Accreditation & Regulatory Journal
September 2023

CIHQ-ARS Blog

The Medical Staff Appraisal Process

Provided By: CIHQ
By: Connie Compton
As healthcare professionals, we know the importance of maintaining licensure and continuing education, demonstrating competencies, and complying with organizational policies - it is all part of the job. Periodically, the human resources department verifies our license renewal, oversees competency evaluations and performance reviews, but what about practitioners? What review process allows a practitioner to continue providing care to patients in the hospital? For practitioners, this process is known as an appraisal. The Condition of Participation (COP) standard for practitioner appraisals at §482.22(a)(1) forms the basis of this discussion.

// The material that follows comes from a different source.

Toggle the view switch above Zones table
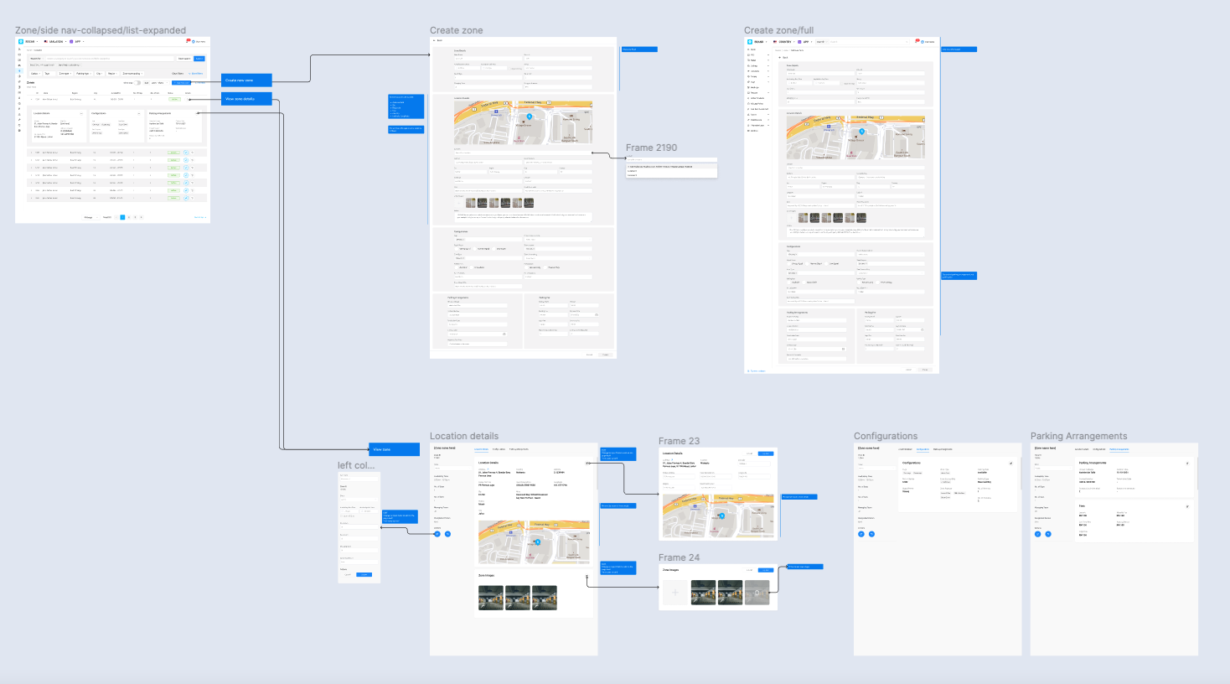 point(138,83)
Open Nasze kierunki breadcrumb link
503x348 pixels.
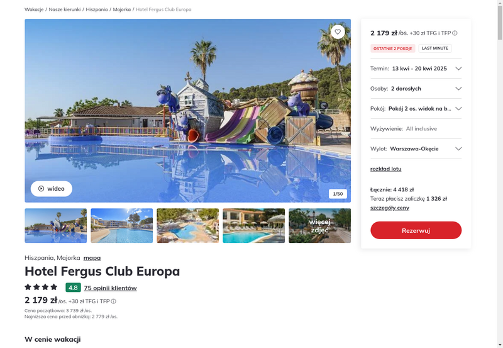[x=65, y=9]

The purpose of the appraisal is for the medical staff to evaluate each individual practitioner’s qualifications and current competence to perform clinical privileges granted by the governing body. An appraisal is required for all practitioners appointed to the medical staff and/or granted privileges. Regardless of medical staff membership, any practitioner who provides any type of patient care must have appropriate clinical privileges and undergo the appraisal process.
Frequency
  • In the absence of a state law that establishes a timeframe for periodic appraisal, CMS requires the medical staff periodically conduct an appraisal of each privileged practitioner at least every 36 months.
Privileges
  • Core Privileges: The appraisal must evaluate each individual practitioner’s qualifications and demonstrated competencies to perform each task / activity within the applicable scope of practice and privileges for that specific type of practitioner.

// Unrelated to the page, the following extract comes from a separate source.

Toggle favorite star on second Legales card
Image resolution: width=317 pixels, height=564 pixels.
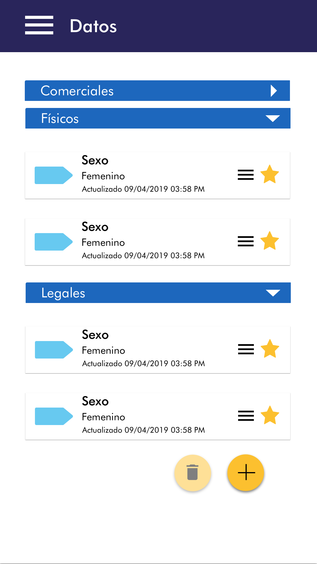pyautogui.click(x=270, y=415)
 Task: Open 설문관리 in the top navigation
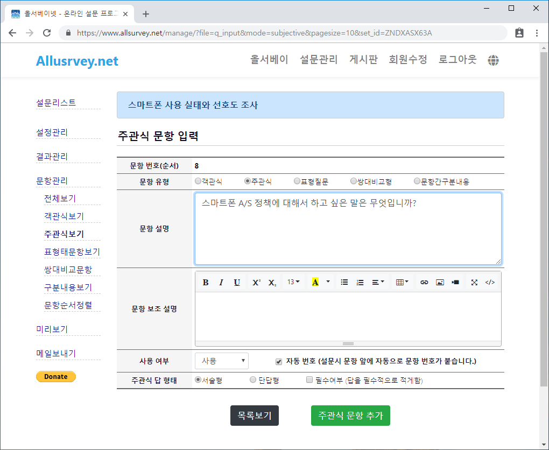[319, 60]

  • Additional Privileges: Any privilege requested by a practitioner that goes beyond the specified list of privileges for that category of practitioner requires an appraisal by the medical staff and approval by the governing body.
  • Hospital Services: Regardless of the individual practitioner’s ability to perform the activity/task/procedure, the privilege cannot be granted for procedures/activities that are not conducted and supported by the hospital.
Qualifications/Competencies
  • The appraisal must consider evidence of qualifications and competencies specific to the nature of the requested privilege.
  • The qualifications and demonstrated competencies must include evaluating the practitioner has:
    • Maintained all required credentials, training, and education – including any specialized education
    • Demonstrated acceptable work practices and quality of work
    • Abided by the medical staff bylaws, rules, regulations, and policies
    • Experienced no peer review activities resulting in a determination that the practitioner significantly deviated from accepted standards of care
    • Met the criteria established for granting of clinical privileges, including specific criteria for selected privileges
Documentation/Communication
  • A separate credentials file must be maintained for each practitioner.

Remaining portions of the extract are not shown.